| GIVEN TEXT |
** Start **

First of all, my Korean born students and I translated that book. Secondly, the cover, which is in english, writes it "A Modern History of Taekwondo", with Taekwondo spelled as one word. Last but not least, does it say that GM Lee was convicted? I don't know about you, but where I come from, people are presumed innocent until proven guilty. 




maunakumu said:


> Noting all of this, how can you still defend the statement that the Koreans did not try to de-Japanify their martial arts?



Because I spoke to GM Lee and he did not "de-Japanify" his martial arts, and neither for that matter did the pioneers. In the Modern History book for example, does it "de-Japanify" Taekwondo, or does it start off in the very beginning sections by talking about how the Kwan founders learned in Japan? 

One more thing that might be of interest to you. GM LEE Won Kuk was fluent in japanese and I believe he was more comfortable speaking in Japanese than in Korean. His son, who I still keep in touch with, often writes me letters in Japanese rather than Korean. And GM Lee's grandson lives and works in Japan.

But that's all the questions I feel like answering for you. I'm not your teacher and frankly don't wish to be. It's hard to have a meaningful discussion with someone who claims a Tang Soo Do Moo Duk Kwan background on one hand and then calls the Moo Duk Kwan founder "GM Kee".


----------



## Makalakumu

puunui said:


> No, that is the documentation that YOU have. Others are not limited or bound by such things.



This is where this conversation can no longer proceed.  Without any documentation and verification of your claims, how are people going to be able to have any faith in what you are saying?  Why should anyone take the word of an anonymous person on a message board?

Perhaps you should write a book and document what you are saying so that people can weigh your claims against other documented sources.  Market the book and put out the truth as you see it.


----------



## puunui

maunakumu said:


> This is where this conversation can no longer proceed.  Without any documentation and verification of your claims, how are people going to be able to have any faith in what you are saying?  Why should anyone take the word of an anonymous person on a message board?




I am only anonymous to you. 

But let's compare documentation. You said this: 




maunakumu said:


> Tang Soo Do is actually the old reading the characters for Kara-te, so  GM Lee did not invent this term.  At the time that GM Lee studied in  Japan, the Empty Hand version of the name was being used widely.

** End **

| SOURCE EXCERPT |

** Start **

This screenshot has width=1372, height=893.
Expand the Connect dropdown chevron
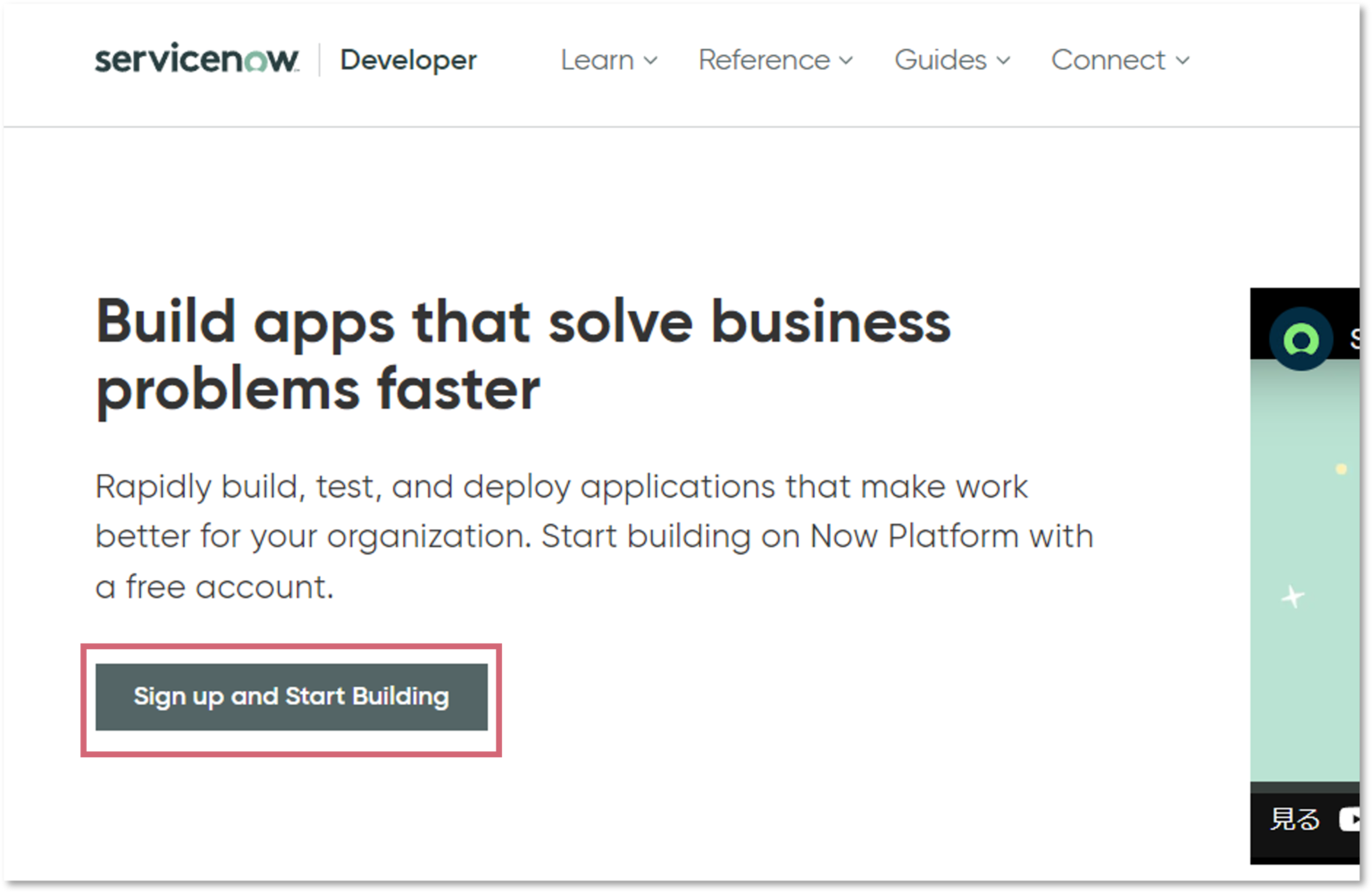point(1184,62)
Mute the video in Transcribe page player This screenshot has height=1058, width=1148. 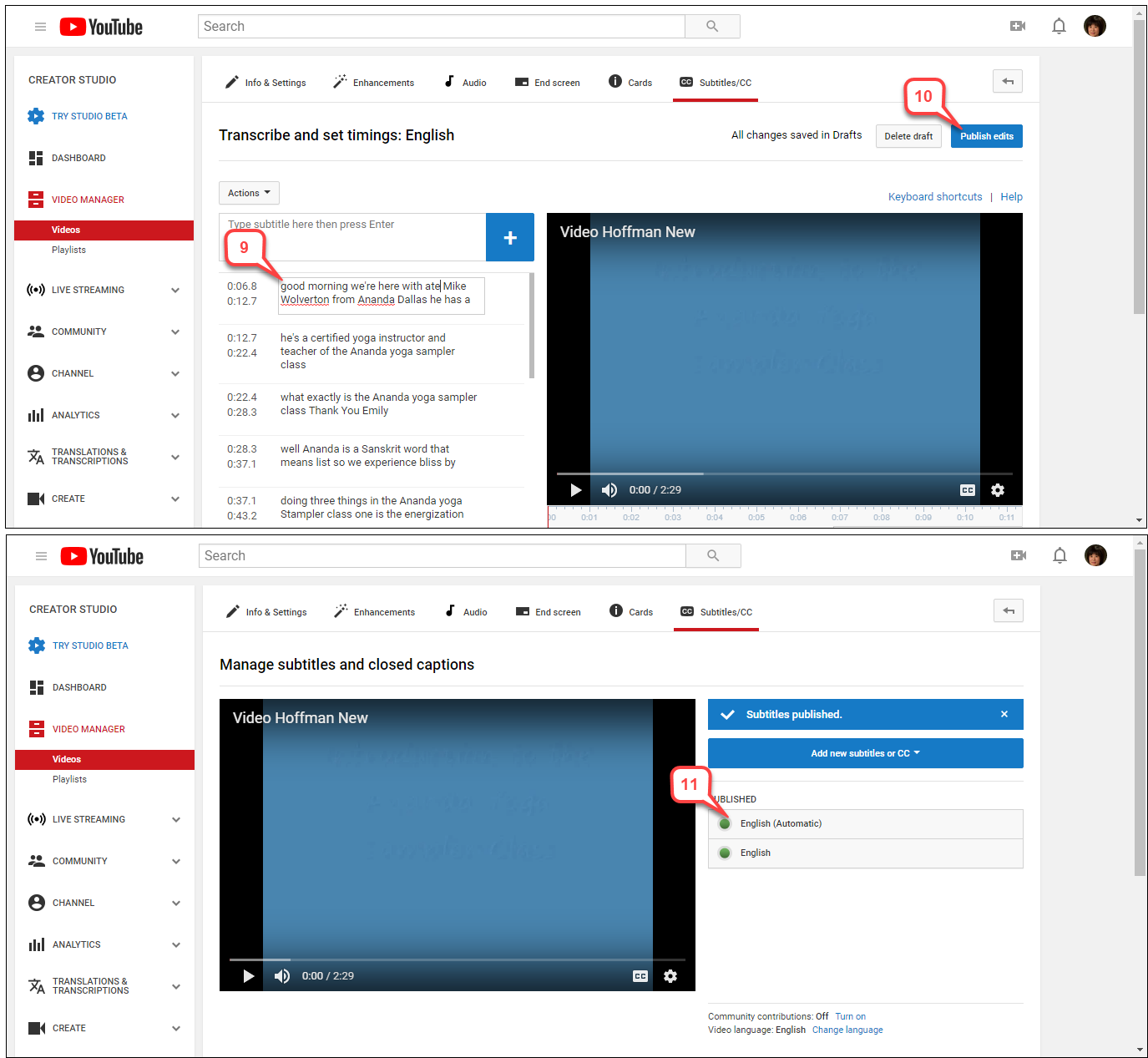click(x=609, y=490)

** End **

| TASKS AND EXERCISES |
• 1. Translate this sentence from the forum thread on Taekwondo history into French: "His son, who I still keep in touch with, often writes me letters in Japanese rather than Korean."
• 2. Revise the forum thread on Taekwondo history by writing out the part that opens with the words containing "First of all, my" and closes with "their martial arts?", with "book" changed to "volume" throughout.
• 3. List every forum username that appears in the thread on Taekwondo history.

| RESPONSES IN ORDER |
• 1. Son fils, avec qui je suis toujours en contact, m'écrit souvent des lettres en japonais plutôt qu'en coréen.

• 2.
First of all, my Korean born students and I translated that volume. Secondly, the cover, which is in english, writes it "A Modern History of Taekwondo", with Taekwondo spelled as one word. Last but not least, does it say that GM Lee was convicted? I don't know about you, but where I come from, people are presumed innocent until proven guilty. 




maunakumu said:


> Noting all of this, how can you still defend the statement that the Koreans did not try to de-Japanify their martial arts?

• 3.
maunakumu
Makalakumu
puunui